There were losses for the major mining firms after iron ore and gold prices slipped, while a red-hot energy sector also cooled off following a dip for oil.
US markets offered little direction at the open of trade as Donald Trump’s impeachment trial played out.
As it transpired, a number of Trump’s own Republican Party members voted against him as he became the first President in history to be impeached for a second time.
With little else happening on the corporate front, investor attention remained firmly in the US as President-elect Joe Biden announced he would be detailing his COVID spending plan on Thursday evening or Friday morning AEDT.
Trillions in new spending is expected to be unveiled, including heftier direct stimulus payments to Americans.
EY partner and investment banking veteran Duncan Hogg said the market had been anticipating Biden’s announcement ever since his party swept the Georgia senate runoff last week
“We then move into Biden’s inauguration and Trump will have to step aside, and hopefully we’ll see a bit more clarity as to whether the market will continue on its upward trend,” Mr Hogg said.
Growth stocks were strong on Thursday.
The tech sector added a collective 4.7 per cent.

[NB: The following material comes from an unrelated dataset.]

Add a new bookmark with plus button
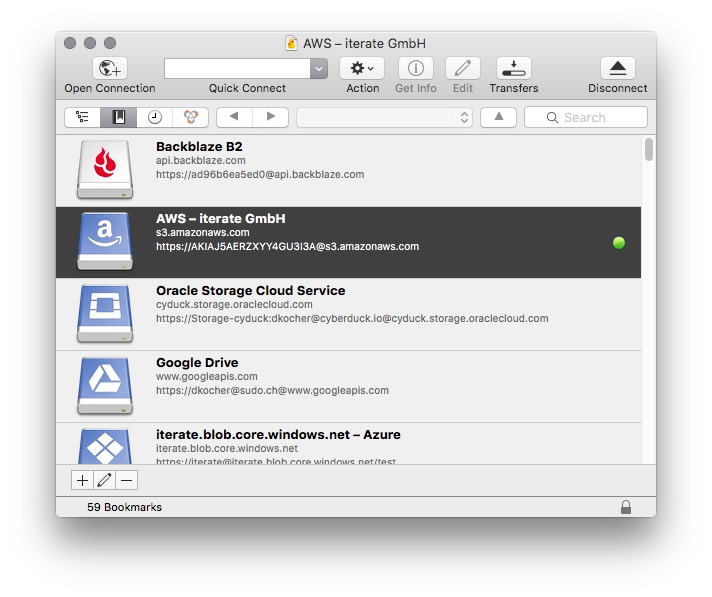coord(82,480)
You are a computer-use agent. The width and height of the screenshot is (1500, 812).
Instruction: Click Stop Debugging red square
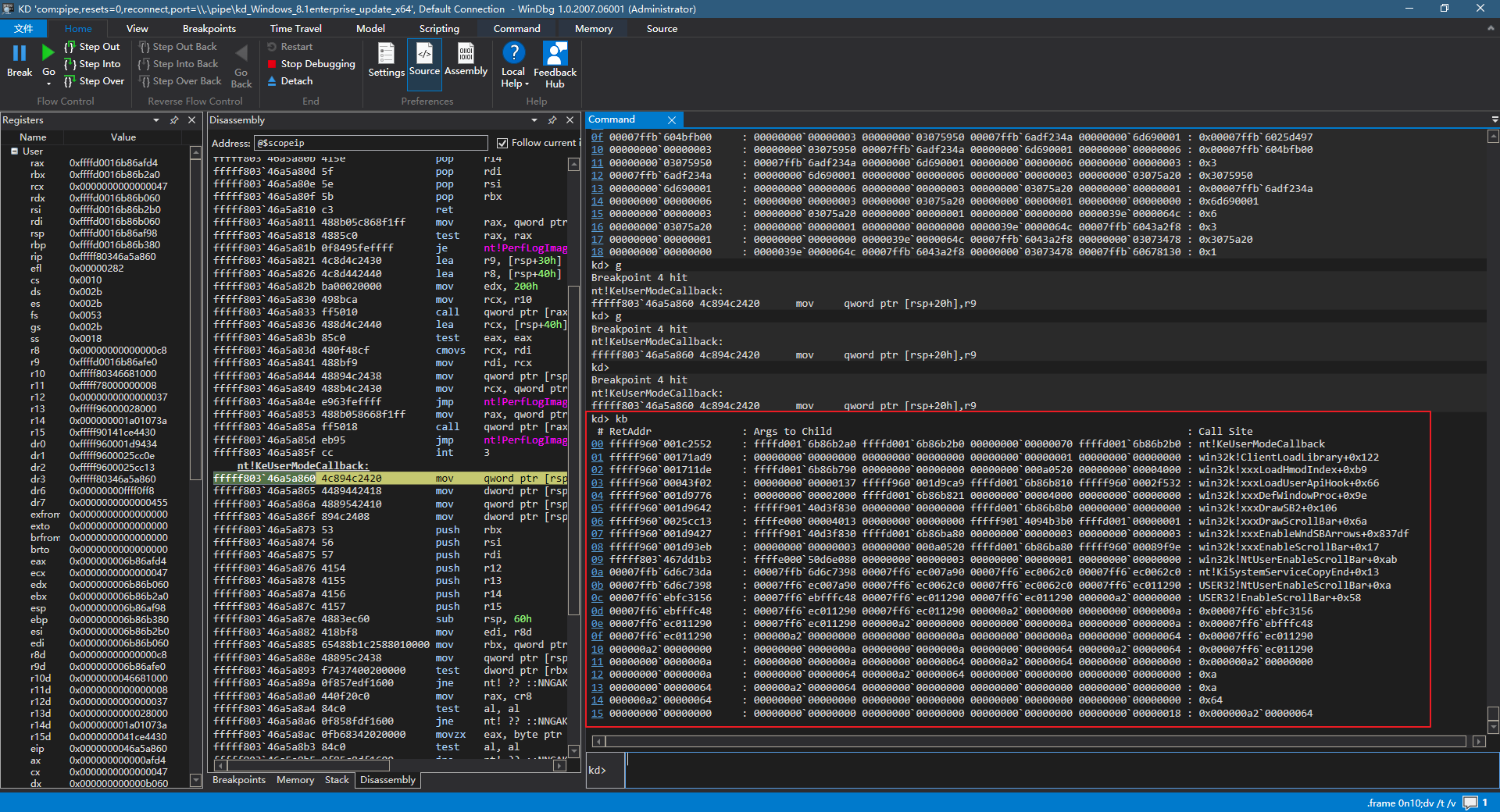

Joining Afterpay in the black was the remainder of the so-called WAAAX contingent – Wisetech Global, Altium, Appen, and Xero – while Megaport, NEXTDC and Bravura Solutions also gained.
Health stocks were also strong, even with biotech giant CSL finishing flat.
Pro Medicus was the market’s best performer on Thursday with a 15 per cent gain to $36.53 after it secured a $40 million deal with US firm Intermountain to roll out its imaging platform at 24 hospitals and 200 clinics.
Cochlear, Mesoblast, and Polynovo each rose more than 3 per cent.
Mr Hogg said for all the talk of a rotation in 2021 growth stocks would likely continue to shine in the short-term.
“As we move further into 2021 the expectation is there will be more of the market moving towards value stocks as we see this additional cash and low interest rates playing through,” Mr Hogg said.
“That will drive up the value stocks as well, which are less volatile and will provide both a return and a better risk profile for investors.
“So I do see the transition happening this year from growth to value, but in the near term it is still very much growth-focused”.